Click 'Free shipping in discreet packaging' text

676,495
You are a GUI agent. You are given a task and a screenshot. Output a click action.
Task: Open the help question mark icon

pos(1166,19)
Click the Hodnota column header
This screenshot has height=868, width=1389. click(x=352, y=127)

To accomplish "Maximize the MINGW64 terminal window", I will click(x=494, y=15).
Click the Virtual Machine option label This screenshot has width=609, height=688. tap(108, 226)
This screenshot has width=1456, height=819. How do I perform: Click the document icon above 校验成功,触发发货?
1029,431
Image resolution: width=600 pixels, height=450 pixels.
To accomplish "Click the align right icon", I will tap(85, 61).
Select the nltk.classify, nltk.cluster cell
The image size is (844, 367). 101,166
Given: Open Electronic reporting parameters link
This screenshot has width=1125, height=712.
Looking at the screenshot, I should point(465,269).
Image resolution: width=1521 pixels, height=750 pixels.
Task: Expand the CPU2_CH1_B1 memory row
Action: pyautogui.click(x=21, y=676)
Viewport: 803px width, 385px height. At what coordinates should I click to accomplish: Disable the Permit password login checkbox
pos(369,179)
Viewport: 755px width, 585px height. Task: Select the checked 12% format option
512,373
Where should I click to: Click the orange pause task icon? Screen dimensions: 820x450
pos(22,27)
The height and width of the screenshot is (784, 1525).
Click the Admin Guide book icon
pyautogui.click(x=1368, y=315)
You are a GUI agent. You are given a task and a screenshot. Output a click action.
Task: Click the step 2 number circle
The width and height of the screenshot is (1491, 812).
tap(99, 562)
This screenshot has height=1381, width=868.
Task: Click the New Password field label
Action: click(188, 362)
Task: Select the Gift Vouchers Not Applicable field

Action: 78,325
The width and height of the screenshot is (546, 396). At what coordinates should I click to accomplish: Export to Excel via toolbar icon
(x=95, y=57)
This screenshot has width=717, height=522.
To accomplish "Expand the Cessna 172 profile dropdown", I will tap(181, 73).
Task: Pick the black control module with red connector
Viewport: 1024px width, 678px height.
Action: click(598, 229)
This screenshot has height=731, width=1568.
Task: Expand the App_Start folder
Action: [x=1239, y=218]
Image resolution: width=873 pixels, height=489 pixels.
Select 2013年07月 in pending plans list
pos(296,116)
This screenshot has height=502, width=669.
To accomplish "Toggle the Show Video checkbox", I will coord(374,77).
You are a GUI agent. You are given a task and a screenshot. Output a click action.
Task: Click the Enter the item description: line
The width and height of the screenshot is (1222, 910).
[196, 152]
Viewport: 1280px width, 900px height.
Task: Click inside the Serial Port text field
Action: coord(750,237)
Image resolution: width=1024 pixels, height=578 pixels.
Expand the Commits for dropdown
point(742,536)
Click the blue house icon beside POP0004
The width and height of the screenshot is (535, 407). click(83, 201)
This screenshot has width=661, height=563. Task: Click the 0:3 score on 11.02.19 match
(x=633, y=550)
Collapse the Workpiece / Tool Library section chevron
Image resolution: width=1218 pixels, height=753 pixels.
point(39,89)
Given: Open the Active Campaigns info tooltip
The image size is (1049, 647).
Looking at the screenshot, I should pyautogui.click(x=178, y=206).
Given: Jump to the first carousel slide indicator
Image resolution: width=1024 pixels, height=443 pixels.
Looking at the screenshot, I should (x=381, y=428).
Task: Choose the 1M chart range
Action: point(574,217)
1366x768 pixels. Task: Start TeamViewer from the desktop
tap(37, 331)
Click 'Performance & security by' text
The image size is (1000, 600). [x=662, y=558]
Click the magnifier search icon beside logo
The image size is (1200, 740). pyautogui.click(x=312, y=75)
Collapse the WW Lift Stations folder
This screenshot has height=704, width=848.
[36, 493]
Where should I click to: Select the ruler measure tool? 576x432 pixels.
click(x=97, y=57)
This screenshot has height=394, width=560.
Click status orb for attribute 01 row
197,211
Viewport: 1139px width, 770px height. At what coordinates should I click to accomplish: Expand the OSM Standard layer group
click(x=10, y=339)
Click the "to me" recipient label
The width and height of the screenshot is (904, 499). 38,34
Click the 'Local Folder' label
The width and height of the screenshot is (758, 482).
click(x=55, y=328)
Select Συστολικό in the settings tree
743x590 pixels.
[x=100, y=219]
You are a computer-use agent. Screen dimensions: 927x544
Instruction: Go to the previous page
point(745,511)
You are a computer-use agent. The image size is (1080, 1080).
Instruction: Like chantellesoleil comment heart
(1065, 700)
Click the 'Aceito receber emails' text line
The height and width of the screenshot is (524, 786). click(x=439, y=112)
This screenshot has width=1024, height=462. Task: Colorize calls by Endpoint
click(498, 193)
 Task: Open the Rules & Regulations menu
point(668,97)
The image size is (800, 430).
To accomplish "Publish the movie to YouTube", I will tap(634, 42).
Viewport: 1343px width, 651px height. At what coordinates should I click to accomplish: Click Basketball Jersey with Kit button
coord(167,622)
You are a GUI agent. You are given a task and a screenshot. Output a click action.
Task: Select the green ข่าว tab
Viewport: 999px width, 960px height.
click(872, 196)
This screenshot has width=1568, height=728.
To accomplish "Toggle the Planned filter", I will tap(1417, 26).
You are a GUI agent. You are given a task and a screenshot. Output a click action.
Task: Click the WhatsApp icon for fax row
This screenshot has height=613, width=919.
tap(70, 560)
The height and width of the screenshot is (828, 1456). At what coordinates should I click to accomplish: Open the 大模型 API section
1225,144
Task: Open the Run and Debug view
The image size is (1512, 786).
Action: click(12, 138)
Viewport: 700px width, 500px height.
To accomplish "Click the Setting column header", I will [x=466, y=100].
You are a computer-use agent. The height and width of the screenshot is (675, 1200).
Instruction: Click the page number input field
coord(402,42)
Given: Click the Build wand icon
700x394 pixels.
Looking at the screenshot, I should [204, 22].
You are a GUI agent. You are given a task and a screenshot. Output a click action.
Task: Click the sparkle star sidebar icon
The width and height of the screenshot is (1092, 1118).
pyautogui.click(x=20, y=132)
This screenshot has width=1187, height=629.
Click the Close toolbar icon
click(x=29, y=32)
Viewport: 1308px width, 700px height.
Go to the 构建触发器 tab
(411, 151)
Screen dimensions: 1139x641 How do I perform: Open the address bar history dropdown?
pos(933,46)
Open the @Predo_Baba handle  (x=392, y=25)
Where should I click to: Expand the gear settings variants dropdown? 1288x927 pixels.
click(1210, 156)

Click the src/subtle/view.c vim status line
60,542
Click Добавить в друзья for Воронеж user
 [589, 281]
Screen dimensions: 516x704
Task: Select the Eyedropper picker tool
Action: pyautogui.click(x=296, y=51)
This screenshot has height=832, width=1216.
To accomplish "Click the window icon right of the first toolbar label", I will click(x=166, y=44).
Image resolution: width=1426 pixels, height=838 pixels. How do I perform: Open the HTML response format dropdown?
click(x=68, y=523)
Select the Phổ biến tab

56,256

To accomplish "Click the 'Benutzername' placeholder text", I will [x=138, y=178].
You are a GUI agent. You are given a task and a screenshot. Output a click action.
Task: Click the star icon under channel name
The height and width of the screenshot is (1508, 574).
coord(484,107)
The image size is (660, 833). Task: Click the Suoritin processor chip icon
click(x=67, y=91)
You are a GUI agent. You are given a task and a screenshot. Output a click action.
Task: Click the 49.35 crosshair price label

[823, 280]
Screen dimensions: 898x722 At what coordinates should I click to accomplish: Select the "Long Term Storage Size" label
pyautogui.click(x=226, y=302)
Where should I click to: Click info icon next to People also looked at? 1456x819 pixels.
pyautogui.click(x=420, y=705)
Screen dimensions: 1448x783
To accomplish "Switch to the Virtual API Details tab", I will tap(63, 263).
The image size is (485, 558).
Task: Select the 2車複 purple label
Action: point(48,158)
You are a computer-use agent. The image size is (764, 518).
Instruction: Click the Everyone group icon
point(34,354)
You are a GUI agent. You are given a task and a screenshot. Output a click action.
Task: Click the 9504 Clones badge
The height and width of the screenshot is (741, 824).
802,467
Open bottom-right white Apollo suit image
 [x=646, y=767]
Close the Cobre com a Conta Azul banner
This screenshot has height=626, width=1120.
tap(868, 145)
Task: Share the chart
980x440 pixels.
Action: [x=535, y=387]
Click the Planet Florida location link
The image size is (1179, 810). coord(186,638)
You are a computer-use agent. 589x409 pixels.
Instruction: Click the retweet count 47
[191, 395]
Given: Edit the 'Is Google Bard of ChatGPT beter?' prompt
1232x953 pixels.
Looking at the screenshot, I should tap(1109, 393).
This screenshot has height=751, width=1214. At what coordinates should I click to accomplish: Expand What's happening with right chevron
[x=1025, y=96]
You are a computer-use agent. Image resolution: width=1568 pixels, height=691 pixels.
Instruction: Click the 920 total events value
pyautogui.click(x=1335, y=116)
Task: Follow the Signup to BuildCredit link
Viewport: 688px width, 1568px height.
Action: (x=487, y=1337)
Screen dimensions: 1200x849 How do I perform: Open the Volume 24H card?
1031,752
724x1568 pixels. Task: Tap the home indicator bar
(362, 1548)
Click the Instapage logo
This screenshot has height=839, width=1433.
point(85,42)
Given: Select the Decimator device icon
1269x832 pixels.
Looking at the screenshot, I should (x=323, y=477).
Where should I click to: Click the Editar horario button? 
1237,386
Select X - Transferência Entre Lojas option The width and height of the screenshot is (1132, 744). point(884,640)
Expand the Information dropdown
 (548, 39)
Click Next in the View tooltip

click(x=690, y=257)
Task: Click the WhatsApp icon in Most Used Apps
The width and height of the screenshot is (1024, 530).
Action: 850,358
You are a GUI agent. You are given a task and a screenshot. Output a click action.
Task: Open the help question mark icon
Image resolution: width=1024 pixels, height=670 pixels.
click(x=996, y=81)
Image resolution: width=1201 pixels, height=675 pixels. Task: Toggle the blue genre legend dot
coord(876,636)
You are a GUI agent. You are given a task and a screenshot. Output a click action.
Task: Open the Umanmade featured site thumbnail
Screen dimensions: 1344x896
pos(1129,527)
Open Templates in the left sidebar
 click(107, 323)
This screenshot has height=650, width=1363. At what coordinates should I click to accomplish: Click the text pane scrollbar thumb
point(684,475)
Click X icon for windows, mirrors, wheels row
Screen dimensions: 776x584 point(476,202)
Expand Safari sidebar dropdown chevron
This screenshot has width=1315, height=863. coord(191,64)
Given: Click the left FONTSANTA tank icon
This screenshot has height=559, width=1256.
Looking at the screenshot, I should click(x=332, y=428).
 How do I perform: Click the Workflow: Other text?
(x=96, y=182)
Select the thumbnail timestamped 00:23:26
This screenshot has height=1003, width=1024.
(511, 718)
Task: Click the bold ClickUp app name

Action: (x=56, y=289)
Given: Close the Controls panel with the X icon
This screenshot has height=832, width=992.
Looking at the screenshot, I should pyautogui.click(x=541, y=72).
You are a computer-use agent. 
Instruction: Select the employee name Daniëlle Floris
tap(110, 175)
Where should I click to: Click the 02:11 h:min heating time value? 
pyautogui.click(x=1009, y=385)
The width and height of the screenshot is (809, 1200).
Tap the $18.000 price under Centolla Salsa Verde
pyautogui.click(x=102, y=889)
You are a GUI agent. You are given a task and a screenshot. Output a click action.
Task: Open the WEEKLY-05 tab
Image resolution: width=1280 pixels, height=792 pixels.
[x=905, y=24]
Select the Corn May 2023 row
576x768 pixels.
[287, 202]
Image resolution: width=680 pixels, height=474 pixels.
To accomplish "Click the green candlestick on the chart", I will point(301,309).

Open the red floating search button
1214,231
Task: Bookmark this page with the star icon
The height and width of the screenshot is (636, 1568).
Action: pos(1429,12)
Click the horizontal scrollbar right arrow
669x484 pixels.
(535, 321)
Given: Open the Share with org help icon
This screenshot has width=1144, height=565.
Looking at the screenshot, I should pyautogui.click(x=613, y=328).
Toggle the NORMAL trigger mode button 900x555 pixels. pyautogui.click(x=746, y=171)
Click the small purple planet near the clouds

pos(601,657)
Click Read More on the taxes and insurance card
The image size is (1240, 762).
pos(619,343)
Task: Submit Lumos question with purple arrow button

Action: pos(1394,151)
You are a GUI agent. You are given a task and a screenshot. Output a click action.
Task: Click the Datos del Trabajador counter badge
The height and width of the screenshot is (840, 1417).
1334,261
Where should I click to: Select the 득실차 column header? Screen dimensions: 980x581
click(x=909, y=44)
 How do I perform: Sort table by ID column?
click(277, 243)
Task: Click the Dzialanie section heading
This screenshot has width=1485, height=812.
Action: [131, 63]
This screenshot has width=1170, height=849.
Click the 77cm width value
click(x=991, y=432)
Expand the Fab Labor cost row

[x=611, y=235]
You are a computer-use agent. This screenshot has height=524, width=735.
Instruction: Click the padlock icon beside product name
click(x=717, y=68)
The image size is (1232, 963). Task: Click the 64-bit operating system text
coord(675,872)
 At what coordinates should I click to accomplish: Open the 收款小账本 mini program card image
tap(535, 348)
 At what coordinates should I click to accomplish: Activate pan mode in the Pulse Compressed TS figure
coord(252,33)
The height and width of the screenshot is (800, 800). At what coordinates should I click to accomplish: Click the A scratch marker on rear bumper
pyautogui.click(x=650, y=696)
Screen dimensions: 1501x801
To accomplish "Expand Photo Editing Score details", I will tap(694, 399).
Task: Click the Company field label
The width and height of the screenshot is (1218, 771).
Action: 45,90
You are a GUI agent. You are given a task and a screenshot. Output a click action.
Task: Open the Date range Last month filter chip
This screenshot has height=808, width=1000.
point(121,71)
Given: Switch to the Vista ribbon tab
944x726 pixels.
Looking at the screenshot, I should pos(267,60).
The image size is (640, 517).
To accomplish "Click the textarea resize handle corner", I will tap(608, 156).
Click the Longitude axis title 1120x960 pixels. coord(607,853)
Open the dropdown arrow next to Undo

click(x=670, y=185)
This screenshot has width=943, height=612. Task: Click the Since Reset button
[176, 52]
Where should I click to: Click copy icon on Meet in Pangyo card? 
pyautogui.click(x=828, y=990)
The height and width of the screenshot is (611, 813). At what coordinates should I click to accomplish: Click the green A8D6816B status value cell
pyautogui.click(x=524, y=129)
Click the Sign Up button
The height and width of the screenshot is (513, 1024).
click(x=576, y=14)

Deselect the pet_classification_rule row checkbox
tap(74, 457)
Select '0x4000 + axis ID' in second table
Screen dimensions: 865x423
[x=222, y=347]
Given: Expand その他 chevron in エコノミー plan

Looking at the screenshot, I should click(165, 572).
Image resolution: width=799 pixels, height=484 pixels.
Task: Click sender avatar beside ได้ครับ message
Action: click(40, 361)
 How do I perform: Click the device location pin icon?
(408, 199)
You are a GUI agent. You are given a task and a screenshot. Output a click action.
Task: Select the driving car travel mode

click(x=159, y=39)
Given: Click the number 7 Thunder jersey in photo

────────

= Exercise instructions =
Print only what lies in the material above starting at the line with "Image resolution: width=873" and ending at the line with "Given: Open the Active Campaigns info tooltip", every line exactly as given.

= Task answer =
Image resolution: width=873 pixels, height=489 pixels.
Select 2013年07月 in pending plans list
pos(296,116)
This screenshot has height=502, width=669.
To accomplish "Toggle the Show Video checkbox", I will coord(374,77).
You are a GUI agent. You are given a task and a screenshot. Output a click action.
Task: Click the Enter the item description: line
The width and height of the screenshot is (1222, 910).
[196, 152]
Viewport: 1280px width, 900px height.
Task: Click inside the Serial Port text field
Action: coord(750,237)
Image resolution: width=1024 pixels, height=578 pixels.
Expand the Commits for dropdown
point(742,536)
Click the blue house icon beside POP0004
The width and height of the screenshot is (535, 407). click(83, 201)
This screenshot has width=661, height=563. Task: Click the 0:3 score on 11.02.19 match
(x=633, y=550)
Collapse the Workpiece / Tool Library section chevron
Image resolution: width=1218 pixels, height=753 pixels.
point(39,89)
Given: Open the Active Campaigns info tooltip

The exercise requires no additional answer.